Most financial analysts who cover the media and entertainment sectors predict that major studios and streamers will struggle in 2023 to control the costs of operating their streaming services, while maintaining or growing market share. Meanwhile, traditional networks will continue to experience declines in audience and revenues from traditional TV and Cable channels.
Only a few years ago, most media giants were buzzing at the opportunity to build direct customer relationships by offering exciting… and expensive streaming services. The middlemen in entertainment distribution would be cut out, including motion picture exhibitors for movies and TV and Cable networks for programs and series.

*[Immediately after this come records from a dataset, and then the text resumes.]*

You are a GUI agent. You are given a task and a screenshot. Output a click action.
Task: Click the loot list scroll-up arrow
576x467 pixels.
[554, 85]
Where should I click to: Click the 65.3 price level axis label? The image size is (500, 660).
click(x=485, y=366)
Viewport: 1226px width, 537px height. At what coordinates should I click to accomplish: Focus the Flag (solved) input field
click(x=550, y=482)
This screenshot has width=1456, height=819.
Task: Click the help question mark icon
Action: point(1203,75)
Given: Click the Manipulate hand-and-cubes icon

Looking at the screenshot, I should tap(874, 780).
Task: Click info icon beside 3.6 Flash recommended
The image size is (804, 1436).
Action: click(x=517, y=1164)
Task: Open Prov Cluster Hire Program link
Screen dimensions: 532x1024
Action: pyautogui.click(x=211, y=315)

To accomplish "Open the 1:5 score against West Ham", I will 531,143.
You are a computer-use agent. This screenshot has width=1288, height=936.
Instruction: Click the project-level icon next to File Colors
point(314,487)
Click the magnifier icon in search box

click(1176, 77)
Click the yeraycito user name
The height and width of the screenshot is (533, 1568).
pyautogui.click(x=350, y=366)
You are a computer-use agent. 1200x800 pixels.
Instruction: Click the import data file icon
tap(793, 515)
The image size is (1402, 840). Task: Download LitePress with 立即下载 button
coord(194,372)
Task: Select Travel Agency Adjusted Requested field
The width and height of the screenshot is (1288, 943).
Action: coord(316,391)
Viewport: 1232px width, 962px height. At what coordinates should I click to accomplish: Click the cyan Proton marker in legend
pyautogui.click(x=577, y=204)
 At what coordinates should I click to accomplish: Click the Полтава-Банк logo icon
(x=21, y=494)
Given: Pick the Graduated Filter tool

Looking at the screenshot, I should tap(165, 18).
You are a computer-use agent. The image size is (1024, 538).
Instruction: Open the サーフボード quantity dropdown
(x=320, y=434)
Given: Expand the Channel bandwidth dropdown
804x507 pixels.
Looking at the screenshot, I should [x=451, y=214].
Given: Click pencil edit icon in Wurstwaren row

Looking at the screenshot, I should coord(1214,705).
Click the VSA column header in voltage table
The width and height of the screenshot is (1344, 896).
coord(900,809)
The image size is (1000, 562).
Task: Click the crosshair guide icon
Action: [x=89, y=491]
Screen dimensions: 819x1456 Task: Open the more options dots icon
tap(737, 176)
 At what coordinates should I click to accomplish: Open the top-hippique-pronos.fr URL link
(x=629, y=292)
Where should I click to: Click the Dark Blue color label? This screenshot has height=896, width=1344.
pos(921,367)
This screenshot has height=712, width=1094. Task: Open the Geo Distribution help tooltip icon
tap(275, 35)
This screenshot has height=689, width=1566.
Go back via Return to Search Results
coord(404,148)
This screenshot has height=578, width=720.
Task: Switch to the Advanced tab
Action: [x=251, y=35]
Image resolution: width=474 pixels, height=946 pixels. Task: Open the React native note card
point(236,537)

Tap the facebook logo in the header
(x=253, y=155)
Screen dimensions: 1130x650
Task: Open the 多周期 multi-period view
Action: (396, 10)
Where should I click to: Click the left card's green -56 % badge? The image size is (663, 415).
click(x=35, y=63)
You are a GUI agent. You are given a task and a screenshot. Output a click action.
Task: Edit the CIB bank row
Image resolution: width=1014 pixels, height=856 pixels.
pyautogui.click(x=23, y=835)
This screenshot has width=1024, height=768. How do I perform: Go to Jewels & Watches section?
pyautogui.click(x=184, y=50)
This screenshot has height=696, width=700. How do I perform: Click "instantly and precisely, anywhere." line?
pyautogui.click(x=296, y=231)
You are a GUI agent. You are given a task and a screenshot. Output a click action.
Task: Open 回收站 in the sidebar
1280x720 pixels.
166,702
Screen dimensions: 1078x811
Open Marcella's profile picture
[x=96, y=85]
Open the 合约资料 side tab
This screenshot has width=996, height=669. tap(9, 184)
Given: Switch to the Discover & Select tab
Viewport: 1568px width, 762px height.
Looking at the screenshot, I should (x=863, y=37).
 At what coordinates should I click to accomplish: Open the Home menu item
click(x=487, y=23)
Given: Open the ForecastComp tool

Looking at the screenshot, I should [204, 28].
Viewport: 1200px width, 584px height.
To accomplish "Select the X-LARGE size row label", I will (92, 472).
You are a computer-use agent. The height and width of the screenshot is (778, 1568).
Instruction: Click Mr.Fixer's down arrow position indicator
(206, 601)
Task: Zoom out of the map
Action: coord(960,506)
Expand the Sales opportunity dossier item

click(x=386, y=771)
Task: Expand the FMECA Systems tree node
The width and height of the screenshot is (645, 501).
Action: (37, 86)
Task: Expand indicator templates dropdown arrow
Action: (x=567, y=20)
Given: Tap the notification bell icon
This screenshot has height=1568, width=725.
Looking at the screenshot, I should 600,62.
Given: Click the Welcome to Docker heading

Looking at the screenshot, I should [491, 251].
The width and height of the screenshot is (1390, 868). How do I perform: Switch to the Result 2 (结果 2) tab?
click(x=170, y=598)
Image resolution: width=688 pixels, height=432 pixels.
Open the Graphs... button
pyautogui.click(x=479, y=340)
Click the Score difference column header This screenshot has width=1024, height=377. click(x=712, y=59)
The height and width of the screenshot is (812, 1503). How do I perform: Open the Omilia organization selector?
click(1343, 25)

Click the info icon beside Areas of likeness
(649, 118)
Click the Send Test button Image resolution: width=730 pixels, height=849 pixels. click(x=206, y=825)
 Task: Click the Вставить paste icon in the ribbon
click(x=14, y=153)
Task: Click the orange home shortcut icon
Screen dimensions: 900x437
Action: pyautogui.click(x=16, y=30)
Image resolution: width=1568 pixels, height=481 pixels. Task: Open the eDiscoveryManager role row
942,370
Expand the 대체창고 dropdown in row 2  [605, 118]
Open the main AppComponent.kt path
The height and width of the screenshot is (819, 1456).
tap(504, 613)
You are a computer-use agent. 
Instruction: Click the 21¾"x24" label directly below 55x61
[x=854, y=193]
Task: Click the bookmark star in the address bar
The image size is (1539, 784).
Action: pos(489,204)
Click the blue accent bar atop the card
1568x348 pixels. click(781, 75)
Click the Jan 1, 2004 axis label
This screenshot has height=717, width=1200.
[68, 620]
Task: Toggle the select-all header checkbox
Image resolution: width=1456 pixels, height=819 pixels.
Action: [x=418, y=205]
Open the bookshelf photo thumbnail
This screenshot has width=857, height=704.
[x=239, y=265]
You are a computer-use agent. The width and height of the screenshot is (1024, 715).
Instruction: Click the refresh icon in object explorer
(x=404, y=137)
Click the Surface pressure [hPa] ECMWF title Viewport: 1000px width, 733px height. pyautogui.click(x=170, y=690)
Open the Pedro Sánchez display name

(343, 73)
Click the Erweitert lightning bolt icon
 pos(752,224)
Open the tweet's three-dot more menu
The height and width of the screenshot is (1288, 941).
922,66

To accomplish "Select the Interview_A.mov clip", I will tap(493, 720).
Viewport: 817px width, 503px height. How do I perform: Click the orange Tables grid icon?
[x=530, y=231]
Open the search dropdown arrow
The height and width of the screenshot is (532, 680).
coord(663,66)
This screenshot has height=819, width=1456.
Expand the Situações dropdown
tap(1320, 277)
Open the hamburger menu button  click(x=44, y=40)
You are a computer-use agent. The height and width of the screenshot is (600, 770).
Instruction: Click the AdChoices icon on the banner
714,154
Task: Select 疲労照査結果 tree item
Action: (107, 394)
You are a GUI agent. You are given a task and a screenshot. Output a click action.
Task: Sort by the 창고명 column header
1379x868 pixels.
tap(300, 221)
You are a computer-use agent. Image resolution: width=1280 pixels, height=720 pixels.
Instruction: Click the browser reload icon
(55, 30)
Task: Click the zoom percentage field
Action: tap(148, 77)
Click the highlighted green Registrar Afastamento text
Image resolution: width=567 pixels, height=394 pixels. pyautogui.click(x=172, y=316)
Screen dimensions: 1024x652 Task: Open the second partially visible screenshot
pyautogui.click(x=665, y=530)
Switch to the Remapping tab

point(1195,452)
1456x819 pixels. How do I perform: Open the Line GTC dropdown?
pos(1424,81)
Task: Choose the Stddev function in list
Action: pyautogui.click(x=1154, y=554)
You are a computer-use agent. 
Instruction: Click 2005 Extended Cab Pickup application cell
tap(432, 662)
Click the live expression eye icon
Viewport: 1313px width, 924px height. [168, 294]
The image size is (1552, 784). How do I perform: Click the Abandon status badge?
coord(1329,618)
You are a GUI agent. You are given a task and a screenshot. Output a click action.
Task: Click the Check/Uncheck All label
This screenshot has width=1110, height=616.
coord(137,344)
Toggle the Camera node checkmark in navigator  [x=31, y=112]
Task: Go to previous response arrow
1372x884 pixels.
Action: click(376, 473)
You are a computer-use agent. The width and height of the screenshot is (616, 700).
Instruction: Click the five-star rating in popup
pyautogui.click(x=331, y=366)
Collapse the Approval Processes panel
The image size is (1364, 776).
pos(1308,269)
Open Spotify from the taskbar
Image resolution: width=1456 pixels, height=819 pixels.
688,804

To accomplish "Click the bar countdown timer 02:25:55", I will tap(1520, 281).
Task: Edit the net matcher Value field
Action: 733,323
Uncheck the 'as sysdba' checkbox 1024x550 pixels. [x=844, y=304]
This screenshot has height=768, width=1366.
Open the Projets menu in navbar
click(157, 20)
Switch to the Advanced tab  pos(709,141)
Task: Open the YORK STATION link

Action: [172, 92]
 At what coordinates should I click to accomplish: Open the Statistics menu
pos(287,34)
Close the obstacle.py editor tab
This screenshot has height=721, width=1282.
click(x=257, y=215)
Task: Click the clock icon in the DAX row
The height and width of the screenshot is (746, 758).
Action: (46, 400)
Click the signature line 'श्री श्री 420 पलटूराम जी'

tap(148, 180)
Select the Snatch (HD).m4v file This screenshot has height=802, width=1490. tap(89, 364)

However, it now seems that the cost of “going direct” was grossly underestimated. JB Perrette, CEO and President of Global Streaming at Warner Bros. Discovery, explains that studios forgot about the potential to monetize their content across multiple release windows and platforms. “The streaming business got into the content-warehousing business.
For the economics of content, warehousing is not a good strategy.” WBD is now pursuing a strategy of releasing their new movies to theatres first, followed by a broader release on streaming platforms. Movies such as HOUSE PARTY and MAGIC MIKE LAST DANCE which were once targeted for streaming-only or day-and-date releases are now opening in theatres first. Exhibitors are as thrilled to have the first crack at offering these titles to eager moviegoers.
Another adjustment by studios is to offer consumers the option to watch premium content on Free Ad-Support Television (FAST) channels, which will generate new revenue from advertising without consumers having to pony up for another streaming subscription. At the same time, streamliners are increasing the price of their premium subscriptions, which will still allow consumers to watch content with advertising interruptions.
Warner Bros. Discovery plans to increase the monthly rate for HBO Max subscribers from $14.99 to $15.99, Apple TV+’s monthly rate increased last fall by 40%, the ad-free version of Disney+ has jumped from $8 to $11 and Netflix now offers three tiers of pricing, including a low-cost, ad-supported option.